§ **TASK GOAL**
Copy out the records that follow, leaving every character as it is.

§ **EXTRACTED RECORDS**
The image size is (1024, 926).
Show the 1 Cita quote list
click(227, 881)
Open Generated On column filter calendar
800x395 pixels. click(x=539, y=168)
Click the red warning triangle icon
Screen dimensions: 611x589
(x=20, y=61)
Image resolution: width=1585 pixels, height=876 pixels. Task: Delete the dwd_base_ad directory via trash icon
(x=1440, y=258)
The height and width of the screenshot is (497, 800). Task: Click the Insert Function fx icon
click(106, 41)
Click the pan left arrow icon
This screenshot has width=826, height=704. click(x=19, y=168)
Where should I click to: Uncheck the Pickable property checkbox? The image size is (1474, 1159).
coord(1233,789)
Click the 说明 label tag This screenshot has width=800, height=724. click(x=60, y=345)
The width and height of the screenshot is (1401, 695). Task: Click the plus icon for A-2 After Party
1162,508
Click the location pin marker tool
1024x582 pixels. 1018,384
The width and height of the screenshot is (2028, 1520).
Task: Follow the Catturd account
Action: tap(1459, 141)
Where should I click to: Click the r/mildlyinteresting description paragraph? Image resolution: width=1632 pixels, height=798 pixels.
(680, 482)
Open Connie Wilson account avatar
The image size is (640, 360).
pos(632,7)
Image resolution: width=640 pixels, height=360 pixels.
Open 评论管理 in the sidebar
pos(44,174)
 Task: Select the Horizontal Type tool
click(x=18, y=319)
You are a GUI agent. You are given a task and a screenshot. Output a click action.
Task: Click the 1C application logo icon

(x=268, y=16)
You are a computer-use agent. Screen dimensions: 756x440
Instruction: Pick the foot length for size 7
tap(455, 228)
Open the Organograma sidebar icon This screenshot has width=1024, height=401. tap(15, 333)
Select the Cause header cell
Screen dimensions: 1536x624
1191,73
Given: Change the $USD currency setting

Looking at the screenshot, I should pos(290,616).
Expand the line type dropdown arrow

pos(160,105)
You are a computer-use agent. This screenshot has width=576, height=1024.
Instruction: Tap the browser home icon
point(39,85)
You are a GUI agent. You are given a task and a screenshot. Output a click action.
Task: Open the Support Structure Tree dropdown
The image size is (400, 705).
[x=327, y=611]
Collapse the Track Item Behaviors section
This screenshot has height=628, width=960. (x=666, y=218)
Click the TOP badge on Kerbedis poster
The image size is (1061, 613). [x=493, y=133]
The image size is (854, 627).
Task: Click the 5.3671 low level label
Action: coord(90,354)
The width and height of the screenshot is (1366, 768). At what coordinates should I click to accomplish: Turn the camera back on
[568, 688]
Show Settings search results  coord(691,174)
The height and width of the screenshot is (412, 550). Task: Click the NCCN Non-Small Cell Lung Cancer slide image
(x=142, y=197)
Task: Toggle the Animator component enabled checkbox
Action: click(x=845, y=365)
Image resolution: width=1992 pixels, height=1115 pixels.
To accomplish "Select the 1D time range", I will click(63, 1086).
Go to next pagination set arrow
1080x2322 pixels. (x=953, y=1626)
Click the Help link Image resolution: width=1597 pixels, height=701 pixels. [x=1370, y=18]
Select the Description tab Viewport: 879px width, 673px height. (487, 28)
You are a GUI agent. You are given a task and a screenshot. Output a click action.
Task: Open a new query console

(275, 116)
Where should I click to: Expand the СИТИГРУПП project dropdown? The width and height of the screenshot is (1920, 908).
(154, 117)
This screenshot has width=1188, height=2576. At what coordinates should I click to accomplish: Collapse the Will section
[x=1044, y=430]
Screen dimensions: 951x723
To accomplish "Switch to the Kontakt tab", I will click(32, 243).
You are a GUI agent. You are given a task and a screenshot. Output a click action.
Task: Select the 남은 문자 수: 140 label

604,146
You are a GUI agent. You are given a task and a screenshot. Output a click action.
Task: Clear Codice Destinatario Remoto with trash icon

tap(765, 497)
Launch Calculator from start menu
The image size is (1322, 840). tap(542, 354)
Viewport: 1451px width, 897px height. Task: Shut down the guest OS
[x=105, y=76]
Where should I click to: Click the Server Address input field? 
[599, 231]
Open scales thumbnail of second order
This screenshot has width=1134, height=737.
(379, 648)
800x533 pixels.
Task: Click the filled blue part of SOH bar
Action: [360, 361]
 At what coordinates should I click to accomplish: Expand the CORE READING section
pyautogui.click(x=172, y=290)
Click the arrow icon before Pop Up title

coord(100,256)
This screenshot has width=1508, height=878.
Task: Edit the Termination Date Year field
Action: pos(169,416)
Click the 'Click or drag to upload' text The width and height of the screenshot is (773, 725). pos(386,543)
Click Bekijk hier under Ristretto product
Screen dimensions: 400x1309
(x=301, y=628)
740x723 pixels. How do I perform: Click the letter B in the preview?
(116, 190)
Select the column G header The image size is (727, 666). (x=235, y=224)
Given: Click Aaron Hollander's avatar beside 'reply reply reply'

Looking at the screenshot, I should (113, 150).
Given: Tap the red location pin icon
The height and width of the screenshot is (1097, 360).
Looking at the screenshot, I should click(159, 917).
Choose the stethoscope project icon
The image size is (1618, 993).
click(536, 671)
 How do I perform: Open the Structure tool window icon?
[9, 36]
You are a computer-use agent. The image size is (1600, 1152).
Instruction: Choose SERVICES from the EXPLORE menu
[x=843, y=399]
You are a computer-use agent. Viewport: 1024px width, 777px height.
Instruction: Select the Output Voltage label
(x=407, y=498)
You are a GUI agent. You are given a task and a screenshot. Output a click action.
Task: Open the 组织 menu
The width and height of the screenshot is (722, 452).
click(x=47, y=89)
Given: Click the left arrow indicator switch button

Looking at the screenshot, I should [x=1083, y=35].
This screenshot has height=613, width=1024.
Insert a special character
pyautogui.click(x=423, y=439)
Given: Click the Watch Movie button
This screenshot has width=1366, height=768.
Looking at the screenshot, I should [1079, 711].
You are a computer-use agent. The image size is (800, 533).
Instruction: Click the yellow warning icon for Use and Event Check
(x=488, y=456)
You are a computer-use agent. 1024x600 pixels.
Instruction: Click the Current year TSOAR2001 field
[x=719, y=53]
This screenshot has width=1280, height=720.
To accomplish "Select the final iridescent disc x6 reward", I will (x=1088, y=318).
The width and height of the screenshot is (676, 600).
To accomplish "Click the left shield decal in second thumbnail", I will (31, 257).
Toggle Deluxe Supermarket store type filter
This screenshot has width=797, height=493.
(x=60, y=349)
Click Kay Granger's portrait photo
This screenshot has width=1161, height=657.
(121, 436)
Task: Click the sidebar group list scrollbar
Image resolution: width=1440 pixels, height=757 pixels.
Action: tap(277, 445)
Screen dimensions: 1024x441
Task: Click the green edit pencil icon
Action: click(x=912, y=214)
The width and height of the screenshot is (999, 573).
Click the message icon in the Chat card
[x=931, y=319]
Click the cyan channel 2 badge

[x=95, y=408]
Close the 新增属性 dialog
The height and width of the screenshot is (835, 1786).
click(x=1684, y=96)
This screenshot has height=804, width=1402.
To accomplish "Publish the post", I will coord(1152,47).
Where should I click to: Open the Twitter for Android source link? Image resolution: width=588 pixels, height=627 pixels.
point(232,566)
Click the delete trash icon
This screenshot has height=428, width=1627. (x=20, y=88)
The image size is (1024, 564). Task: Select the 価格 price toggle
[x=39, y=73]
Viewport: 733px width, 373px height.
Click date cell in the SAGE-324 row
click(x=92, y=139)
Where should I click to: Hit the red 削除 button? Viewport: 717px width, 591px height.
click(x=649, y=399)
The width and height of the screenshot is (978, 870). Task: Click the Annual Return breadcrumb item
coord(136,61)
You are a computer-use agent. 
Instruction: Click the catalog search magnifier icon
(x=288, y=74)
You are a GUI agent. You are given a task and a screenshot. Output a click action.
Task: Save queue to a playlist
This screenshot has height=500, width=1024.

§ **TASK ANSWER**
The image size is (1024, 926).
Show the 1 Cita quote list
click(227, 881)
Open Generated On column filter calendar
800x395 pixels. click(x=539, y=168)
Click the red warning triangle icon
Screen dimensions: 611x589
(x=20, y=61)
Image resolution: width=1585 pixels, height=876 pixels. Task: Delete the dwd_base_ad directory via trash icon
(x=1440, y=258)
The height and width of the screenshot is (497, 800). Task: Click the Insert Function fx icon
click(106, 41)
Click the pan left arrow icon
This screenshot has width=826, height=704. click(x=19, y=168)
Where should I click to: Uncheck the Pickable property checkbox? The image size is (1474, 1159).
coord(1233,789)
Click the 说明 label tag This screenshot has width=800, height=724. click(x=60, y=345)
The width and height of the screenshot is (1401, 695). Task: Click the plus icon for A-2 After Party
1162,508
Click the location pin marker tool
1024x582 pixels. 1018,384
The width and height of the screenshot is (2028, 1520).
Task: Follow the Catturd account
Action: tap(1459, 141)
Where should I click to: Click the r/mildlyinteresting description paragraph? Image resolution: width=1632 pixels, height=798 pixels.
(680, 482)
Open Connie Wilson account avatar
The image size is (640, 360).
pos(632,7)
Image resolution: width=640 pixels, height=360 pixels.
Open 评论管理 in the sidebar
pos(44,174)
 Task: Select the Horizontal Type tool
click(x=18, y=319)
You are a GUI agent. You are given a task and a screenshot. Output a click action.
Task: Click the 1C application logo icon

(x=268, y=16)
You are a computer-use agent. Screen dimensions: 756x440
Instruction: Pick the foot length for size 7
tap(455, 228)
Open the Organograma sidebar icon This screenshot has width=1024, height=401. tap(15, 333)
Select the Cause header cell
Screen dimensions: 1536x624
1191,73
Given: Change the $USD currency setting

Looking at the screenshot, I should pos(290,616).
Expand the line type dropdown arrow

pos(160,105)
You are a computer-use agent. This screenshot has width=576, height=1024.
Instruction: Tap the browser home icon
point(39,85)
You are a GUI agent. You are given a task and a screenshot. Output a click action.
Task: Open the Support Structure Tree dropdown
The image size is (400, 705).
[x=327, y=611]
Collapse the Track Item Behaviors section
This screenshot has height=628, width=960. (x=666, y=218)
Click the TOP badge on Kerbedis poster
The image size is (1061, 613). [x=493, y=133]
The image size is (854, 627).
Task: Click the 5.3671 low level label
Action: coord(90,354)
The width and height of the screenshot is (1366, 768). At what coordinates should I click to accomplish: Turn the camera back on
[568, 688]
Show Settings search results  coord(691,174)
The height and width of the screenshot is (412, 550). Task: Click the NCCN Non-Small Cell Lung Cancer slide image
(x=142, y=197)
Task: Toggle the Animator component enabled checkbox
Action: click(x=845, y=365)
Image resolution: width=1992 pixels, height=1115 pixels.
To accomplish "Select the 1D time range", I will click(63, 1086).
Go to next pagination set arrow
1080x2322 pixels. (x=953, y=1626)
Click the Help link Image resolution: width=1597 pixels, height=701 pixels. [x=1370, y=18]
Select the Description tab Viewport: 879px width, 673px height. (487, 28)
You are a GUI agent. You are given a task and a screenshot. Output a click action.
Task: Open a new query console

(275, 116)
Where should I click to: Expand the СИТИГРУПП project dropdown? The width and height of the screenshot is (1920, 908).
(154, 117)
This screenshot has width=1188, height=2576. At what coordinates should I click to accomplish: Collapse the Will section
[x=1044, y=430]
Screen dimensions: 951x723
To accomplish "Switch to the Kontakt tab", I will click(32, 243).
You are a GUI agent. You are given a task and a screenshot. Output a click action.
Task: Select the 남은 문자 수: 140 label

604,146
You are a GUI agent. You are given a task and a screenshot. Output a click action.
Task: Clear Codice Destinatario Remoto with trash icon

tap(765, 497)
Launch Calculator from start menu
The image size is (1322, 840). tap(542, 354)
Viewport: 1451px width, 897px height. Task: Shut down the guest OS
[x=105, y=76]
Where should I click to: Click the Server Address input field? 
[599, 231]
Open scales thumbnail of second order
This screenshot has width=1134, height=737.
(379, 648)
800x533 pixels.
Task: Click the filled blue part of SOH bar
Action: [360, 361]
 At what coordinates should I click to accomplish: Expand the CORE READING section
pyautogui.click(x=172, y=290)
Click the arrow icon before Pop Up title

coord(100,256)
This screenshot has width=1508, height=878.
Task: Edit the Termination Date Year field
Action: pos(169,416)
Click the 'Click or drag to upload' text The width and height of the screenshot is (773, 725). pos(386,543)
Click Bekijk hier under Ristretto product
Screen dimensions: 400x1309
(x=301, y=628)
740x723 pixels. How do I perform: Click the letter B in the preview?
(116, 190)
Select the column G header The image size is (727, 666). (x=235, y=224)
Given: Click Aaron Hollander's avatar beside 'reply reply reply'

Looking at the screenshot, I should (113, 150).
Given: Tap the red location pin icon
The height and width of the screenshot is (1097, 360).
Looking at the screenshot, I should click(159, 917).
Choose the stethoscope project icon
The image size is (1618, 993).
click(536, 671)
 How do I perform: Open the Structure tool window icon?
[9, 36]
You are a computer-use agent. The image size is (1600, 1152).
Instruction: Choose SERVICES from the EXPLORE menu
[x=843, y=399]
You are a computer-use agent. Viewport: 1024px width, 777px height.
Instruction: Select the Output Voltage label
(x=407, y=498)
You are a GUI agent. You are given a task and a screenshot. Output a click action.
Task: Open the 组织 menu
The width and height of the screenshot is (722, 452).
click(x=47, y=89)
Given: Click the left arrow indicator switch button

Looking at the screenshot, I should [x=1083, y=35].
This screenshot has height=613, width=1024.
Insert a special character
pyautogui.click(x=423, y=439)
Given: Click the Watch Movie button
This screenshot has width=1366, height=768.
Looking at the screenshot, I should [1079, 711].
You are a computer-use agent. The image size is (800, 533).
Instruction: Click the yellow warning icon for Use and Event Check
(x=488, y=456)
You are a computer-use agent. 1024x600 pixels.
Instruction: Click the Current year TSOAR2001 field
[x=719, y=53]
This screenshot has width=1280, height=720.
To accomplish "Select the final iridescent disc x6 reward", I will (x=1088, y=318).
The width and height of the screenshot is (676, 600).
To accomplish "Click the left shield decal in second thumbnail", I will (31, 257).
Toggle Deluxe Supermarket store type filter
This screenshot has width=797, height=493.
(x=60, y=349)
Click Kay Granger's portrait photo
This screenshot has width=1161, height=657.
(121, 436)
Task: Click the sidebar group list scrollbar
Image resolution: width=1440 pixels, height=757 pixels.
Action: tap(277, 445)
Screen dimensions: 1024x441
Task: Click the green edit pencil icon
Action: click(x=912, y=214)
The width and height of the screenshot is (999, 573).
Click the message icon in the Chat card
[x=931, y=319]
Click the cyan channel 2 badge

[x=95, y=408]
Close the 新增属性 dialog
The height and width of the screenshot is (835, 1786).
click(x=1684, y=96)
This screenshot has height=804, width=1402.
To accomplish "Publish the post", I will coord(1152,47).
Where should I click to: Open the Twitter for Android source link? Image resolution: width=588 pixels, height=627 pixels.
point(232,566)
Click the delete trash icon
This screenshot has height=428, width=1627. (x=20, y=88)
The image size is (1024, 564). Task: Select the 価格 price toggle
[x=39, y=73]
Viewport: 733px width, 373px height.
Click date cell in the SAGE-324 row
click(x=92, y=139)
Where should I click to: Hit the red 削除 button? Viewport: 717px width, 591px height.
click(x=649, y=399)
The width and height of the screenshot is (978, 870). Task: Click the Annual Return breadcrumb item
coord(136,61)
You are a computer-use agent. 
Instruction: Click the catalog search magnifier icon
(x=288, y=74)
You are a GUI agent. You are given a task and a screenshot. Output a click action.
Task: Save queue to a playlist
This screenshot has height=500, width=1024.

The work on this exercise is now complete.